== Task data ==

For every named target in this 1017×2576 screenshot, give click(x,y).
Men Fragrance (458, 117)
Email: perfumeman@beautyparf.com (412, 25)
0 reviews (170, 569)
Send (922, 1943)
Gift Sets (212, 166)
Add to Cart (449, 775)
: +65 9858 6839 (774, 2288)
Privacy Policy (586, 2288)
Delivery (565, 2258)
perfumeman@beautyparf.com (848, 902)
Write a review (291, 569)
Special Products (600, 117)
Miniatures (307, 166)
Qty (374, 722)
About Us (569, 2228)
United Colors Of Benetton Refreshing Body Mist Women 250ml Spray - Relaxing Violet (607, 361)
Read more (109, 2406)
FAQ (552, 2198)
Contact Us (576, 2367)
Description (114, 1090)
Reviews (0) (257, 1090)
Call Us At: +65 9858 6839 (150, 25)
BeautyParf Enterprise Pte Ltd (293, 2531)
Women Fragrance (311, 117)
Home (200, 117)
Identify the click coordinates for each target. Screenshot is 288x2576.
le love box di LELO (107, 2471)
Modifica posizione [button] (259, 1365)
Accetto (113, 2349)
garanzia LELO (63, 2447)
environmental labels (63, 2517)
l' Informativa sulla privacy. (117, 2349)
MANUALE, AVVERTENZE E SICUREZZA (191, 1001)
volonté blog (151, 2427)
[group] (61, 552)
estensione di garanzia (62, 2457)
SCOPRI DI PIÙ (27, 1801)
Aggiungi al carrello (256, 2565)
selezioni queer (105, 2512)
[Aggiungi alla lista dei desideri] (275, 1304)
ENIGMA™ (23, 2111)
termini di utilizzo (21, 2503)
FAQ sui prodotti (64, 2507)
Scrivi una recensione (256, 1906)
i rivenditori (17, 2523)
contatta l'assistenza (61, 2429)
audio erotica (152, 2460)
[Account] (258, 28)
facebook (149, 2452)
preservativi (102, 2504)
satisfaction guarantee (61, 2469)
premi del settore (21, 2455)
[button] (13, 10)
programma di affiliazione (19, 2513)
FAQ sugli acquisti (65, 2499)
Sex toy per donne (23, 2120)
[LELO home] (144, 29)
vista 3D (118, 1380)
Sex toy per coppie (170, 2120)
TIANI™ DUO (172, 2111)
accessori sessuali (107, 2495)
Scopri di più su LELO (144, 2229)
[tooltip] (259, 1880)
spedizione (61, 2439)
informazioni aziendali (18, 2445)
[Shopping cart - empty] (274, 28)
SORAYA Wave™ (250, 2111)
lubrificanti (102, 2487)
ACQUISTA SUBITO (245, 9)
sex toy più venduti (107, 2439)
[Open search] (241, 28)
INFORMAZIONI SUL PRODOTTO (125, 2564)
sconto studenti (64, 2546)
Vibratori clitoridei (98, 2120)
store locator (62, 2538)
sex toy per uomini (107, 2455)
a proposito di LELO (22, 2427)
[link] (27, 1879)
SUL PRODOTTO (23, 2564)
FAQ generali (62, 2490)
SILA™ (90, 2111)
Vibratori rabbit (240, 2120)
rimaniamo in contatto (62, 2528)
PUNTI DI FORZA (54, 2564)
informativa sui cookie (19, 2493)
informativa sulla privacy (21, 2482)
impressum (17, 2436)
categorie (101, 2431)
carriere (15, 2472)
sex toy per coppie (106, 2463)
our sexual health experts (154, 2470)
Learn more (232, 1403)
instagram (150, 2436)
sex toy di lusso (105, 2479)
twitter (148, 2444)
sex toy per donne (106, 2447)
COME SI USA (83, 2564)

===

Your task
Make an exact copy of all the lines above.

Solution
For every named target in this 1017×2576 screenshot, give click(x,y).
Men Fragrance (458, 117)
Email: perfumeman@beautyparf.com (412, 25)
0 reviews (170, 569)
Send (922, 1943)
Gift Sets (212, 166)
Add to Cart (449, 775)
: +65 9858 6839 (774, 2288)
Privacy Policy (586, 2288)
Delivery (565, 2258)
perfumeman@beautyparf.com (848, 902)
Write a review (291, 569)
Special Products (600, 117)
Miniatures (307, 166)
Qty (374, 722)
About Us (569, 2228)
United Colors Of Benetton Refreshing Body Mist Women 250ml Spray - Relaxing Violet (607, 361)
Read more (109, 2406)
FAQ (552, 2198)
Contact Us (576, 2367)
Description (114, 1090)
Reviews (0) (257, 1090)
Call Us At: +65 9858 6839 (150, 25)
BeautyParf Enterprise Pte Ltd (293, 2531)
Women Fragrance (311, 117)
Home (200, 117)
Identify the click coordinates for each target. Screenshot is 288x2576.
le love box di LELO (107, 2471)
Modifica posizione [button] (259, 1365)
Accetto (113, 2349)
garanzia LELO (63, 2447)
environmental labels (63, 2517)
l' Informativa sulla privacy. (117, 2349)
MANUALE, AVVERTENZE E SICUREZZA (191, 1001)
volonté blog (151, 2427)
[group] (61, 552)
estensione di garanzia (62, 2457)
SCOPRI DI PIÙ (27, 1801)
Aggiungi al carrello (256, 2565)
selezioni queer (105, 2512)
[Aggiungi alla lista dei desideri] (275, 1304)
ENIGMA™ (23, 2111)
termini di utilizzo (21, 2503)
FAQ sui prodotti (64, 2507)
Scrivi una recensione (256, 1906)
i rivenditori (17, 2523)
contatta l'assistenza (61, 2429)
audio erotica (152, 2460)
[Account] (258, 28)
facebook (149, 2452)
preservativi (102, 2504)
satisfaction guarantee (61, 2469)
premi del settore (21, 2455)
[button] (13, 10)
programma di affiliazione (19, 2513)
FAQ sugli acquisti (65, 2499)
Sex toy per donne (23, 2120)
[LELO home] (144, 29)
vista 3D (118, 1380)
Sex toy per coppie (170, 2120)
TIANI™ DUO (172, 2111)
accessori sessuali (107, 2495)
Scopri di più su LELO (144, 2229)
[tooltip] (259, 1880)
spedizione (61, 2439)
informazioni aziendali (18, 2445)
[Shopping cart - empty] (274, 28)
SORAYA Wave™ (250, 2111)
lubrificanti (102, 2487)
ACQUISTA SUBITO (245, 9)
sex toy più venduti (107, 2439)
[Open search] (241, 28)
INFORMAZIONI SUL PRODOTTO (125, 2564)
sconto studenti (64, 2546)
Vibratori clitoridei (98, 2120)
store locator (62, 2538)
sex toy per uomini (107, 2455)
a proposito di LELO (22, 2427)
[link] (27, 1879)
SUL PRODOTTO (23, 2564)
FAQ generali (62, 2490)
SILA™ (90, 2111)
Vibratori rabbit (240, 2120)
rimaniamo in contatto (62, 2528)
PUNTI DI FORZA (54, 2564)
informativa sui cookie (19, 2493)
informativa sulla privacy (21, 2482)
impressum (17, 2436)
categorie (101, 2431)
carriere (15, 2472)
sex toy per coppie (106, 2463)
our sexual health experts (154, 2470)
Learn more (232, 1403)
instagram (150, 2436)
sex toy di lusso (105, 2479)
twitter (148, 2444)
sex toy per donne (106, 2447)
COME SI USA (83, 2564)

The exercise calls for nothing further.